§ SHORT PROBLEM
In the records, begin at the line that has "Given: Click the search magnifier icon" and stop after the line that has "Looking at the screenshot, I should [289, 125].". Write those lines out again with "magnifier" swapped for "magnifying glass", leave everything else the same, and omit the pictures.

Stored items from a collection
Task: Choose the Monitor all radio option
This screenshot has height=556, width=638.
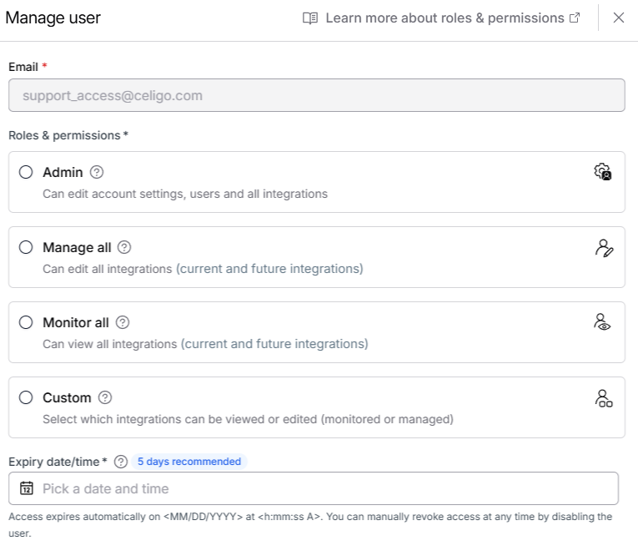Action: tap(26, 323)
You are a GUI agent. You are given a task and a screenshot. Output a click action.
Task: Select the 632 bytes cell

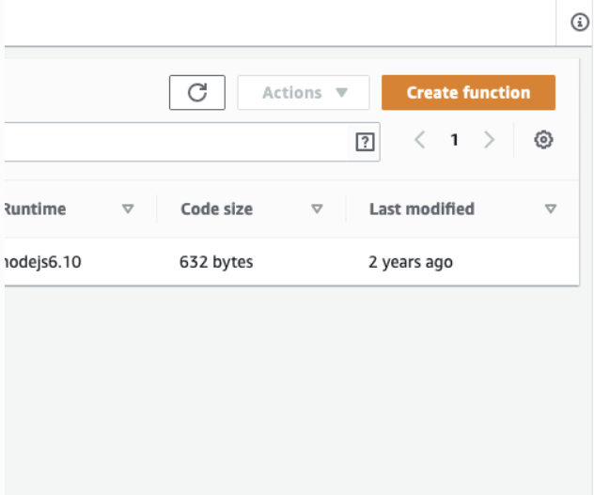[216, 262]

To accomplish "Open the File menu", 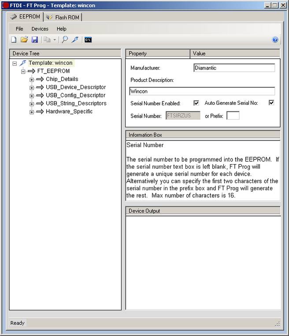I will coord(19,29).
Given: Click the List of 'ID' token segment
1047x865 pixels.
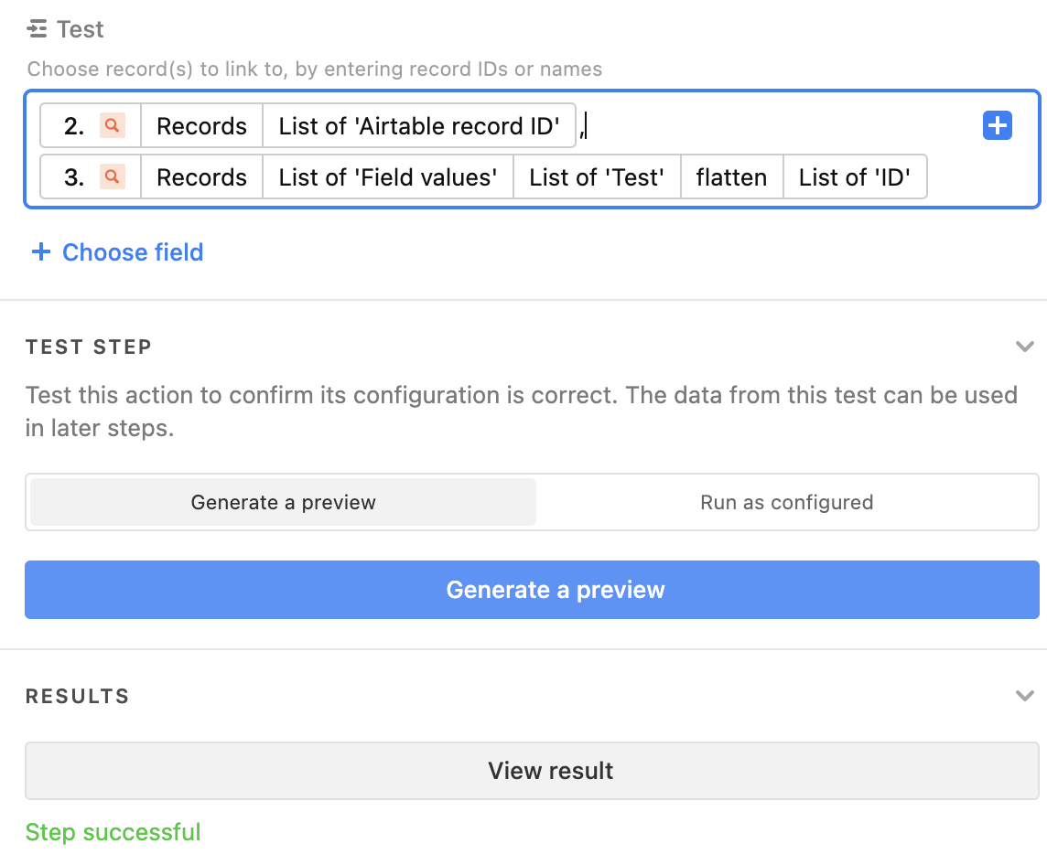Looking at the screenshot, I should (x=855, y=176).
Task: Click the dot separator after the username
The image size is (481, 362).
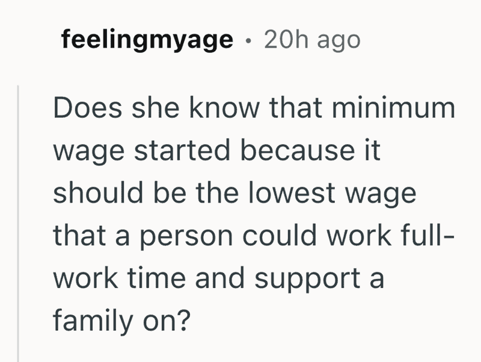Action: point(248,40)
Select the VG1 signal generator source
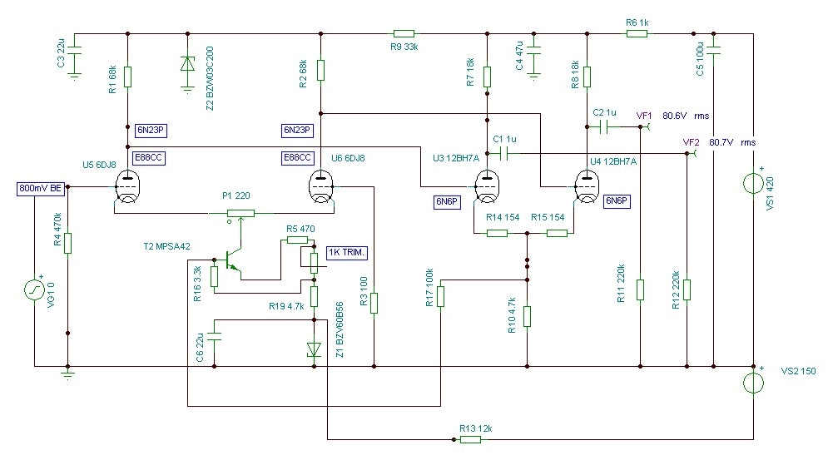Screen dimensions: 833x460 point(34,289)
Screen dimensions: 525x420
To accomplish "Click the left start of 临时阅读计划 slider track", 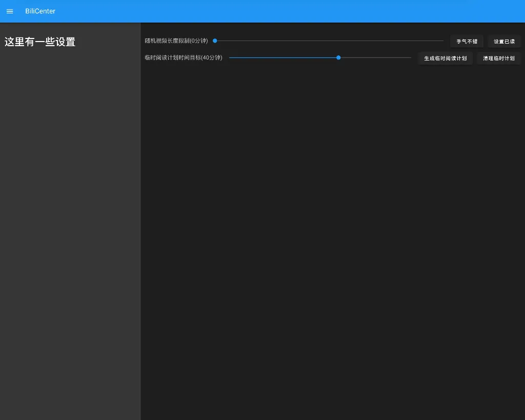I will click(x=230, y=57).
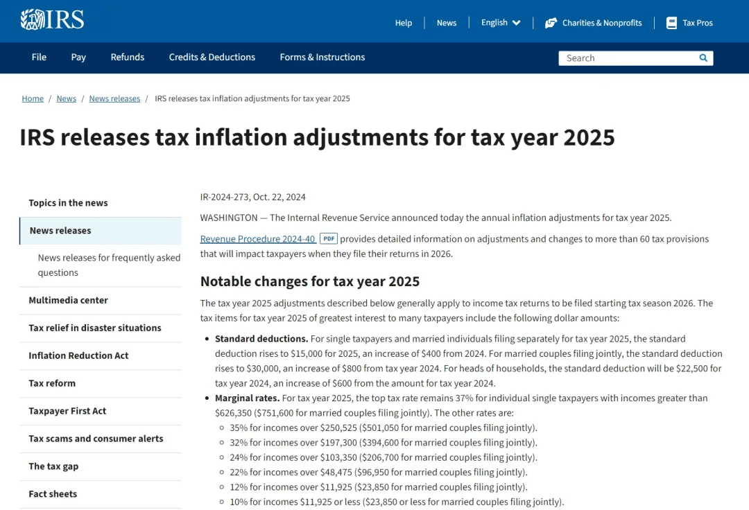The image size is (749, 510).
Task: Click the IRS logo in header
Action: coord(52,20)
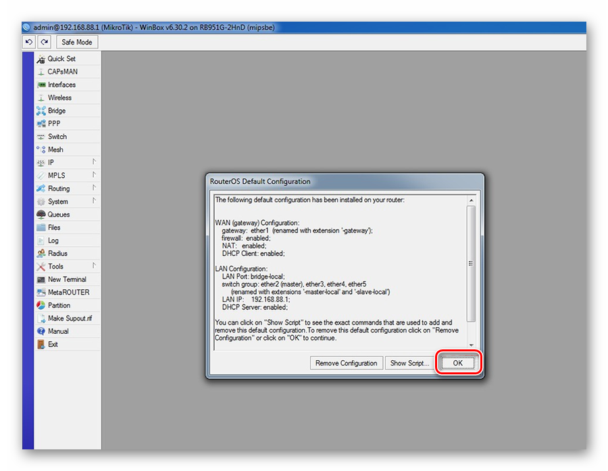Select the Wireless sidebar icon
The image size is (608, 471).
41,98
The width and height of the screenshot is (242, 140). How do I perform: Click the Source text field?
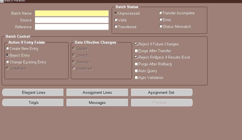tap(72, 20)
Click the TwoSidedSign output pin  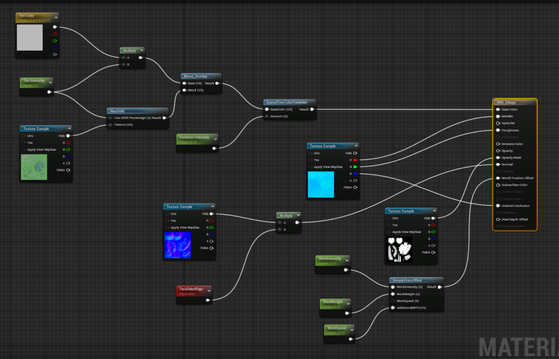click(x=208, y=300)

* * *

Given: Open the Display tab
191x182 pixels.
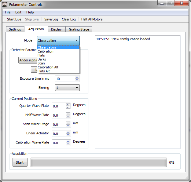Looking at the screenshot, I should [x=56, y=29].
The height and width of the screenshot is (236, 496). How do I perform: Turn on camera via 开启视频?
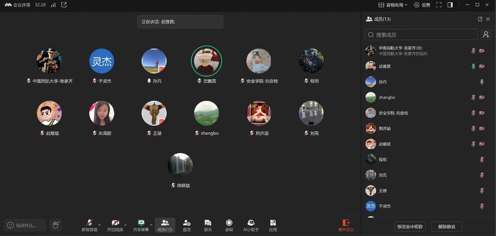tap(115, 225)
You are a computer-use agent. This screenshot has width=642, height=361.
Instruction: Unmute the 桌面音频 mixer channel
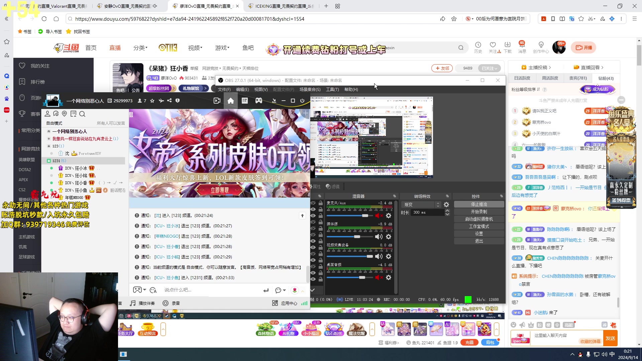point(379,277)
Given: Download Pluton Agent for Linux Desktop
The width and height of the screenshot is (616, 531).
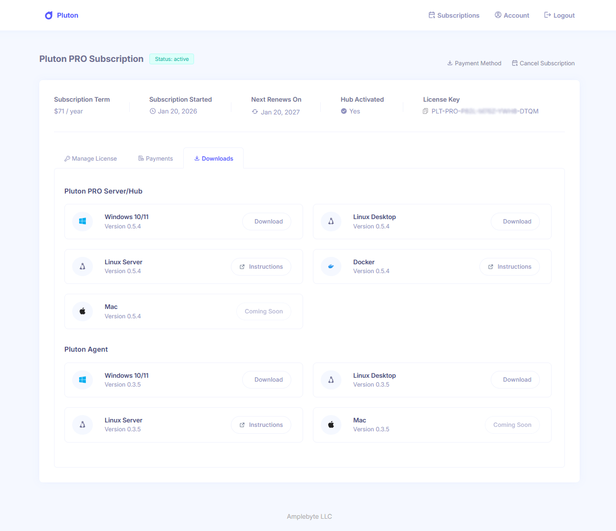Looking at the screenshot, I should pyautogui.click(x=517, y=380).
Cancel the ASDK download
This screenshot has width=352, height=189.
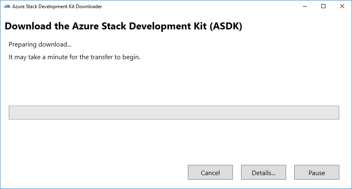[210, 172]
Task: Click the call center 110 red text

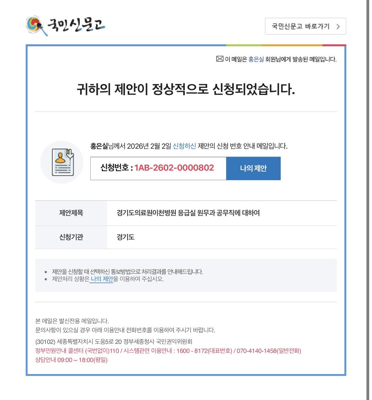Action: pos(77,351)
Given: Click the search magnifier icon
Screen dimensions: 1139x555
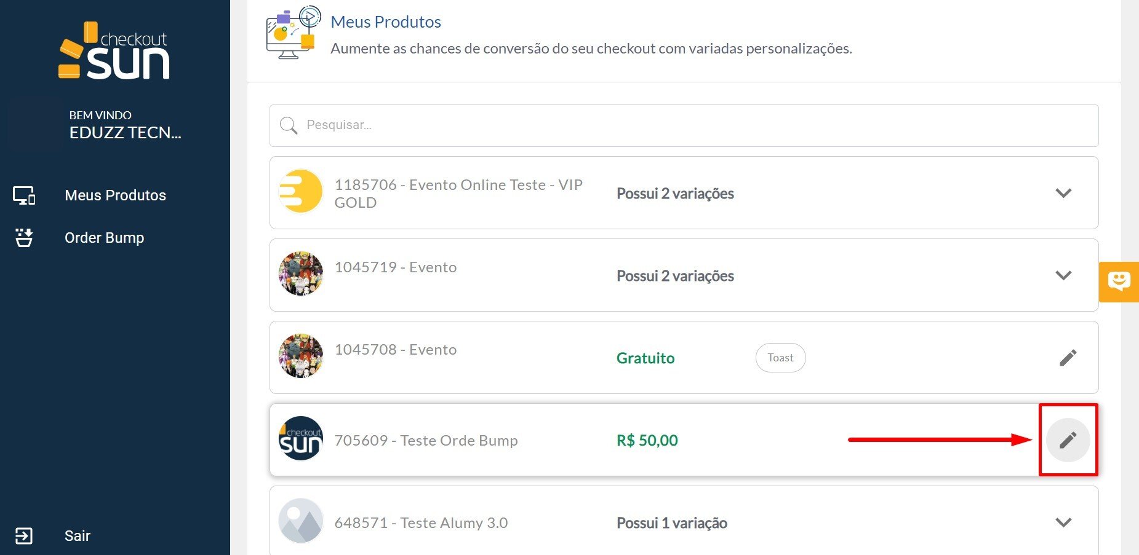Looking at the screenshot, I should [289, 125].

...

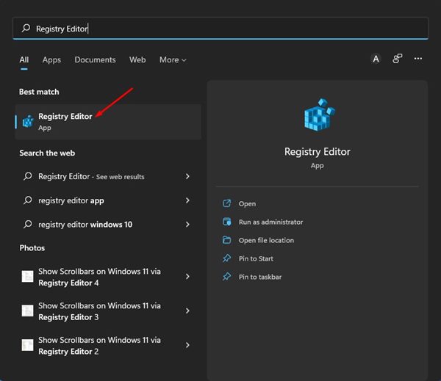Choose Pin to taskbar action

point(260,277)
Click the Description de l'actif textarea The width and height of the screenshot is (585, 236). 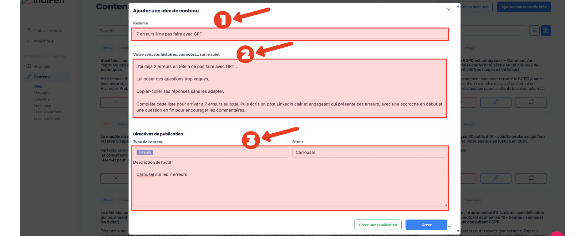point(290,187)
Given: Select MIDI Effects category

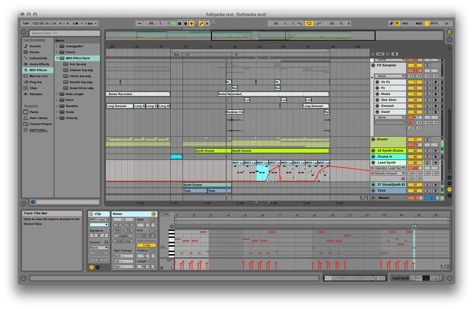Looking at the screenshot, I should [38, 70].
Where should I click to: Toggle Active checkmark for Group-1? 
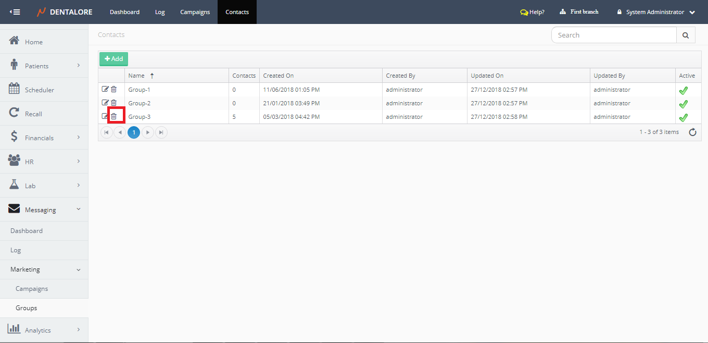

§ REPLY TO THE TASK
Given: Click the search magnifying glass icon
Screen dimensions: 1139x555
Looking at the screenshot, I should [289, 125].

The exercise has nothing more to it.